── Supplied material
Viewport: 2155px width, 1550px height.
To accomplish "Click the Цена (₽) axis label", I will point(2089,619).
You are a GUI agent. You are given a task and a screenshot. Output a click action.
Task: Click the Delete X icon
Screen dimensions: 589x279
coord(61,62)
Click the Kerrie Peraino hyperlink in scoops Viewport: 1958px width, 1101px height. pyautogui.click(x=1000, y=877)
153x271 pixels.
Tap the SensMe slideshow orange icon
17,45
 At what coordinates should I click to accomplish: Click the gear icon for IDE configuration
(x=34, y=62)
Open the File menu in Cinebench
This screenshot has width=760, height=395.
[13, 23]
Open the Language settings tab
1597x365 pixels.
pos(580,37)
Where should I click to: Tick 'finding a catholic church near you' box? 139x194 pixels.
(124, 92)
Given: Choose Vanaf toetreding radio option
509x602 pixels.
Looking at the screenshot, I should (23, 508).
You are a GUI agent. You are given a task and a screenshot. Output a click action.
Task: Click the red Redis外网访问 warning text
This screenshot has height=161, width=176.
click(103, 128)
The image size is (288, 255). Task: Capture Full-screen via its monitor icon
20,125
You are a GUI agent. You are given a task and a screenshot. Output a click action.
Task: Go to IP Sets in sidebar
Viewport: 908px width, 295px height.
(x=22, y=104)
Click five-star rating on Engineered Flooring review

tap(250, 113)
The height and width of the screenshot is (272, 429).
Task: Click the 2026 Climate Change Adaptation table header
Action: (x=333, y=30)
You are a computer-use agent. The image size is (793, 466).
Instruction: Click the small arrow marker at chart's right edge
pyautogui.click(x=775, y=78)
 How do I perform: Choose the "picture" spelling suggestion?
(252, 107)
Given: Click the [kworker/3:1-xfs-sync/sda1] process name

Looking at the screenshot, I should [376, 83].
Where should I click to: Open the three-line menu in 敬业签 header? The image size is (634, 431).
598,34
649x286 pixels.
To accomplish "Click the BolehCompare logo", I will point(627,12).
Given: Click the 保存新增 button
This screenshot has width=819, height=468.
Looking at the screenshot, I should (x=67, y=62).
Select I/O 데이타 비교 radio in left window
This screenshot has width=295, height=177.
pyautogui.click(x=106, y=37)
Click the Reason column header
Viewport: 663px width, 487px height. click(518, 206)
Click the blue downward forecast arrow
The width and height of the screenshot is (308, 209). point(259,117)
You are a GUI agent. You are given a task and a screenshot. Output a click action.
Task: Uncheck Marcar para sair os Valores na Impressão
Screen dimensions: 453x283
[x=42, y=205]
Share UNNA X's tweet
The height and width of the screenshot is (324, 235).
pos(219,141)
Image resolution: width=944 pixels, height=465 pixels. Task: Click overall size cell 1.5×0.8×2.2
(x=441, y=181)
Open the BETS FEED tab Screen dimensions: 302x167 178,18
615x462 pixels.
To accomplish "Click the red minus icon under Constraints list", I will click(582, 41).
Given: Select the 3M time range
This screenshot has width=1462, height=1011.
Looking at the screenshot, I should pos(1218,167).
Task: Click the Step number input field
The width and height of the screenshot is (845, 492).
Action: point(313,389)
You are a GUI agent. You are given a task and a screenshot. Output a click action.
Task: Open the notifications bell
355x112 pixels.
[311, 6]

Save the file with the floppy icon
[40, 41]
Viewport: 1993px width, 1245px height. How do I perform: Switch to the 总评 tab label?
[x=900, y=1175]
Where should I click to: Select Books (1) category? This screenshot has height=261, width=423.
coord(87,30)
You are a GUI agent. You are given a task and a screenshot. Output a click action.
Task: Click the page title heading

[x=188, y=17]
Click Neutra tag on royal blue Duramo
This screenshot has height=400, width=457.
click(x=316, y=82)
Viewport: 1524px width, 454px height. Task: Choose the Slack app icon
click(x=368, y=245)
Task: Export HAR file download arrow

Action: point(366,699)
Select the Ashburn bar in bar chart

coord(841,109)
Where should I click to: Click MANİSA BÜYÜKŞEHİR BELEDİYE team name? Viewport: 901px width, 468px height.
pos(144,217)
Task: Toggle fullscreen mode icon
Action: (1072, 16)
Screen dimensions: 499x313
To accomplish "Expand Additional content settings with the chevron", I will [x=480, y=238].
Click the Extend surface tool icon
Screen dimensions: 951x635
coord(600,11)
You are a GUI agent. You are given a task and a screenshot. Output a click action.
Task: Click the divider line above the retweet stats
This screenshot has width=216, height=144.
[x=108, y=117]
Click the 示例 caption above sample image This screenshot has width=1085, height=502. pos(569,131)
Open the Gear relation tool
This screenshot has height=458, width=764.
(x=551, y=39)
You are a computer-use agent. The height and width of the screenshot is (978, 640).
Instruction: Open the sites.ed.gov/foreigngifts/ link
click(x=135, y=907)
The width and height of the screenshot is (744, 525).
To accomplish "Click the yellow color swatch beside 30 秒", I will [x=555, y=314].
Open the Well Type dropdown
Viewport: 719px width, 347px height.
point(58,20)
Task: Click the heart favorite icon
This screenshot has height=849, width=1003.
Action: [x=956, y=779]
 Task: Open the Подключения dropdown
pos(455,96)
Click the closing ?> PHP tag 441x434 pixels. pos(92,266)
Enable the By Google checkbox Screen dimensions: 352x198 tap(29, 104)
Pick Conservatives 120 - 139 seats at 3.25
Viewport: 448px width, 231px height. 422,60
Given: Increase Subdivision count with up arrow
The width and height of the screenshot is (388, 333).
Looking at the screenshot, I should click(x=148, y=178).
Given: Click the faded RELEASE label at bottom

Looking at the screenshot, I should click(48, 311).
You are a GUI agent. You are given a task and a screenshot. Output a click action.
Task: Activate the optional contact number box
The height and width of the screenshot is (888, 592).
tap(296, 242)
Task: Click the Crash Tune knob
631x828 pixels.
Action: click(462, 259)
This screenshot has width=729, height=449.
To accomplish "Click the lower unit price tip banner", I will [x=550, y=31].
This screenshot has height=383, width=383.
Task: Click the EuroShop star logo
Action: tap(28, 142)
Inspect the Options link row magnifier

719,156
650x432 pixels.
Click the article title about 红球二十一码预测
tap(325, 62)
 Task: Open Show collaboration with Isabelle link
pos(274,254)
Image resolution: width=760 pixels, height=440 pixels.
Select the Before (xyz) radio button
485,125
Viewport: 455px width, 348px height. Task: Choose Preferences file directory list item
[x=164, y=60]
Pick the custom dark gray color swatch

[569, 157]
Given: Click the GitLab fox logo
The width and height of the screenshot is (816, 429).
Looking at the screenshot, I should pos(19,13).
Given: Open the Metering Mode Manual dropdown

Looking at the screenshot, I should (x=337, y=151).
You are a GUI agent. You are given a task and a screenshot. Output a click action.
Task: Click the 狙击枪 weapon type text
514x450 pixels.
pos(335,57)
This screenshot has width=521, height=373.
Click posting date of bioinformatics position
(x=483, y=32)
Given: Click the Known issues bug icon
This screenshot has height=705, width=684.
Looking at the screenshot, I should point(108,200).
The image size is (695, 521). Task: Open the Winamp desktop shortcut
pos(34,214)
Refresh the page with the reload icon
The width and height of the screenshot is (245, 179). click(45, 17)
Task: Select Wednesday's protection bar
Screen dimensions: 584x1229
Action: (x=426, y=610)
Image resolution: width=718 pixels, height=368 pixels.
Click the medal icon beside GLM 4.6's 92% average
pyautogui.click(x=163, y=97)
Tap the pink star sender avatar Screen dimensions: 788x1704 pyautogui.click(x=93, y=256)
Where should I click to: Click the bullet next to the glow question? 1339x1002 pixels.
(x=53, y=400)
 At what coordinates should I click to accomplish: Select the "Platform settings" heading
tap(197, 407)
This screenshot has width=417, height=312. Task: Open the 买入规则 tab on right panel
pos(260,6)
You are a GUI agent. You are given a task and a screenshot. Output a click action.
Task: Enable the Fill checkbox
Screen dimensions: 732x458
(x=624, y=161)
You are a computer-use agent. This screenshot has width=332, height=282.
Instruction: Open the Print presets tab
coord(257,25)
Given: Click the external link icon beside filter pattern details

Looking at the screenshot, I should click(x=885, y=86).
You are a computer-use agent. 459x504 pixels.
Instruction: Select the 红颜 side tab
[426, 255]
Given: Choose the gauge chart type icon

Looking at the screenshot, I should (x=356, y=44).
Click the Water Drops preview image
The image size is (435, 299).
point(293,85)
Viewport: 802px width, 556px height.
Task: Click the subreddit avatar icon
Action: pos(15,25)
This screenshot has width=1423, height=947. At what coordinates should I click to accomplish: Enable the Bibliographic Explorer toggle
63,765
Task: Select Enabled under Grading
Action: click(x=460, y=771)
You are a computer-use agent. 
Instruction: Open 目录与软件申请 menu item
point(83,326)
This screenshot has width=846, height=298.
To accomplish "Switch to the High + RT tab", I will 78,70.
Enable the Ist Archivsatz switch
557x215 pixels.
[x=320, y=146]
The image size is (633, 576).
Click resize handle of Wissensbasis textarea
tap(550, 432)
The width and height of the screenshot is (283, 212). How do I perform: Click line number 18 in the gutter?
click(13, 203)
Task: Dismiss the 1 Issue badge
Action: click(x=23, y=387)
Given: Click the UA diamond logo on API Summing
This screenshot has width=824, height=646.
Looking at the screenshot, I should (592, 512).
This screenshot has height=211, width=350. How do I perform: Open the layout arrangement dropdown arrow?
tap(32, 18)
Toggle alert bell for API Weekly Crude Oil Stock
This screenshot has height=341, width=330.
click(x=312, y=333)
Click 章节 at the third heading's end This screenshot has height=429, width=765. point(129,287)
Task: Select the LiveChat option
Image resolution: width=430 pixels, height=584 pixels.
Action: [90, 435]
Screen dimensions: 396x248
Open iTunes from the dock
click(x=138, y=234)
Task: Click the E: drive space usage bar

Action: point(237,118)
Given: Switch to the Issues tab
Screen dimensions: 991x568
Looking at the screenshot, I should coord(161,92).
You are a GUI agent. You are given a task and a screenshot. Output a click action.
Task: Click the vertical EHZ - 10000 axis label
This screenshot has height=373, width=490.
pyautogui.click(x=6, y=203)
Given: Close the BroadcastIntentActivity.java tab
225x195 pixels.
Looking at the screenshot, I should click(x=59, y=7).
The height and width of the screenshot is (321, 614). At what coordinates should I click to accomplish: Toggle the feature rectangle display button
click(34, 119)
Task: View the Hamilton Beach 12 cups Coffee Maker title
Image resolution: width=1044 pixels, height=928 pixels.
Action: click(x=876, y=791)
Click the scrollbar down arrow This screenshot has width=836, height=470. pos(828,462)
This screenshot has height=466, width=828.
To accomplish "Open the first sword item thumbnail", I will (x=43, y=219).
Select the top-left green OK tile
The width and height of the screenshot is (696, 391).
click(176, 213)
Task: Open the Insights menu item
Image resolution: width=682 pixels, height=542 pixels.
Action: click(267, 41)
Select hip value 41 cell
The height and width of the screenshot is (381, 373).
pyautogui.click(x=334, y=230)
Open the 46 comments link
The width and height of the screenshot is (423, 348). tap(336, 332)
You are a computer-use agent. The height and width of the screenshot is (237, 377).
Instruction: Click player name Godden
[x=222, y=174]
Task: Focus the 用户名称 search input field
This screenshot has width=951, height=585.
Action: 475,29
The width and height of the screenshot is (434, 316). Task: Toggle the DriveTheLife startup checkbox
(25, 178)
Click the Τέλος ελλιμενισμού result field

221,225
────
◆ Assignment:
Copy the lines above exactly. Start with the line containing "Open the BETS", end with the line containing "Screen dimensions: 499x313", and include both.

◆ Response area:
Open the BETS FEED tab Screen dimensions: 302x167 178,18
615x462 pixels.
To accomplish "Click the red minus icon under Constraints list", I will click(582, 41).
Given: Select the 3M time range
This screenshot has width=1462, height=1011.
Looking at the screenshot, I should pos(1218,167).
Task: Click the Step number input field
The width and height of the screenshot is (845, 492).
Action: point(313,389)
You are a GUI agent. You are given a task and a screenshot. Output a click action.
Task: Open the notifications bell
355x112 pixels.
[311, 6]

Save the file with the floppy icon
[40, 41]
Viewport: 1993px width, 1245px height. How do I perform: Switch to the 总评 tab label?
[x=900, y=1175]
Where should I click to: Select Books (1) category? This screenshot has height=261, width=423.
coord(87,30)
You are a GUI agent. You are given a task and a screenshot. Output a click action.
Task: Click the page title heading

[x=188, y=17]
Click Neutra tag on royal blue Duramo
This screenshot has height=400, width=457.
click(x=316, y=82)
Viewport: 1524px width, 454px height. Task: Choose the Slack app icon
click(x=368, y=245)
Task: Export HAR file download arrow

Action: point(366,699)
Select the Ashburn bar in bar chart

coord(841,109)
Where should I click to: Click MANİSA BÜYÜKŞEHİR BELEDİYE team name? Viewport: 901px width, 468px height.
pos(144,217)
Task: Toggle fullscreen mode icon
Action: (1072, 16)
Screen dimensions: 499x313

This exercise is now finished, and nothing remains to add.